§ WHAT IS REQUIRED
Rewrite the listing below with every "screenshot" changed to "screen capture" and nothing else altered. Leave the pictures out.
### INPUT
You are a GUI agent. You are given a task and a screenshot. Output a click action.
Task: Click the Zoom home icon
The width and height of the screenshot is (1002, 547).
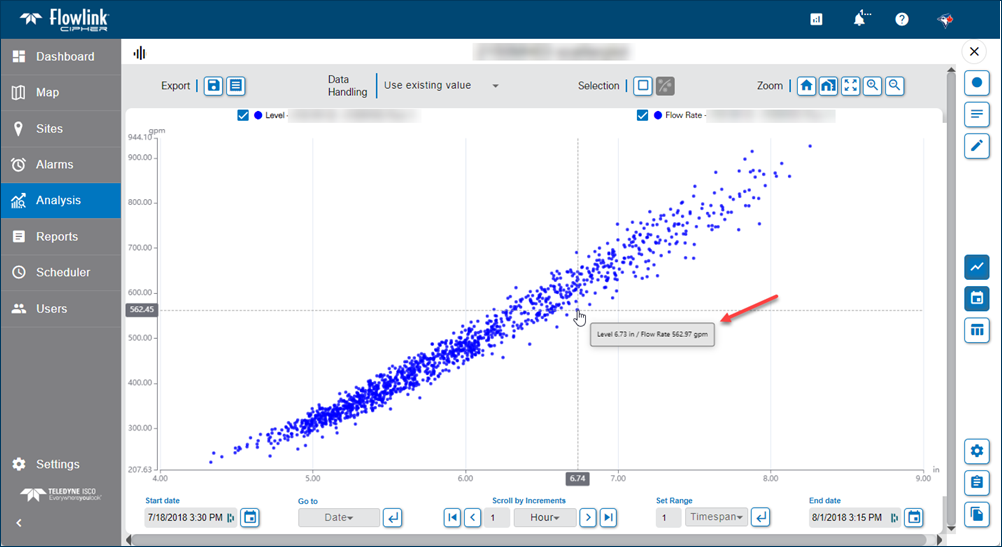pyautogui.click(x=806, y=86)
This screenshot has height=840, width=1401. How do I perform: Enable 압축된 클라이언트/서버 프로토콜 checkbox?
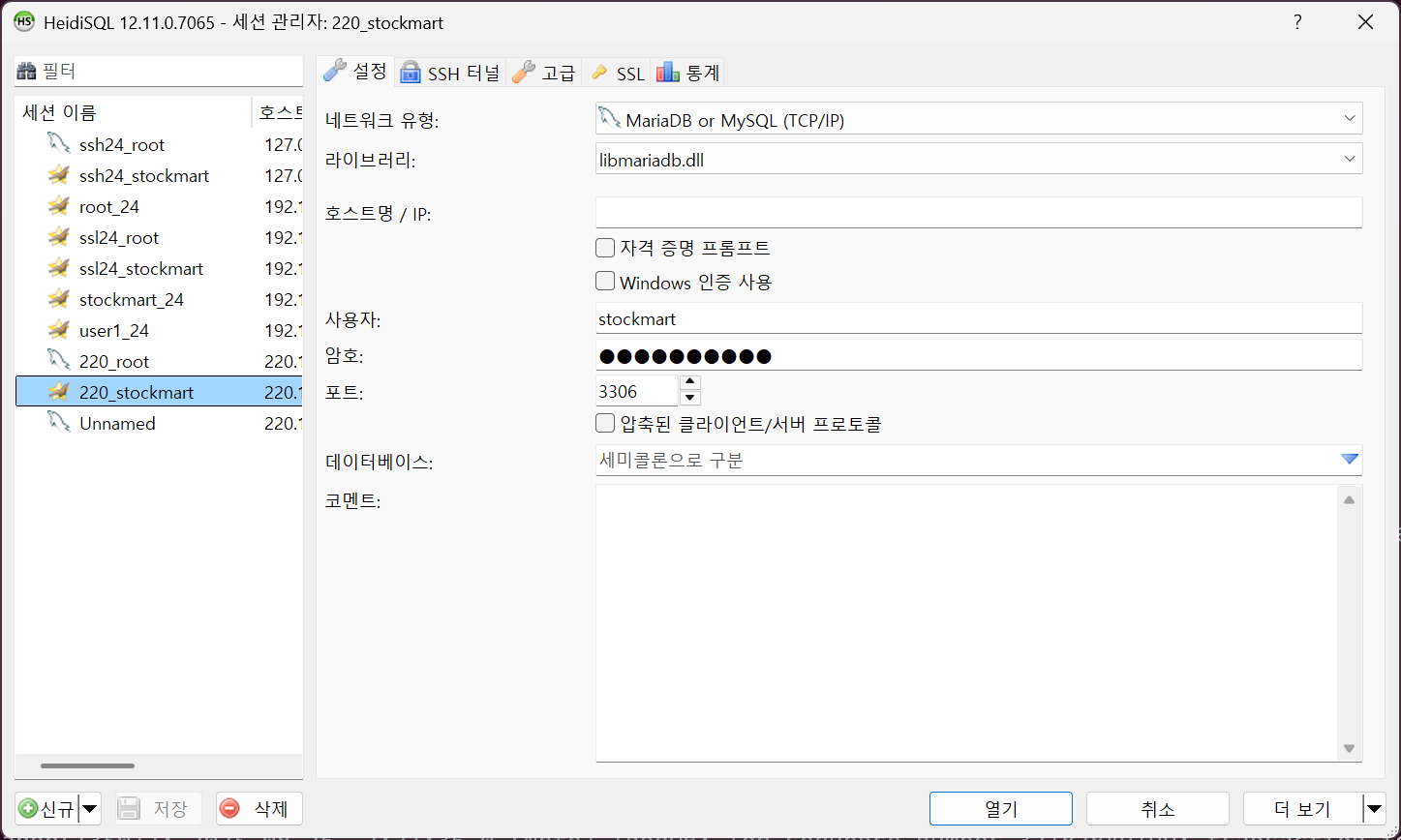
######
§ REPLY
You are a GUI agent. You are given a task and a screen capture. Output a click action.
Task: Click the Zoom home icon
The width and height of the screen capture is (1002, 547).
pyautogui.click(x=806, y=86)
This screen capture has height=840, width=1401. How do I perform: Enable 압축된 클라이언트/서버 프로토콜 checkbox?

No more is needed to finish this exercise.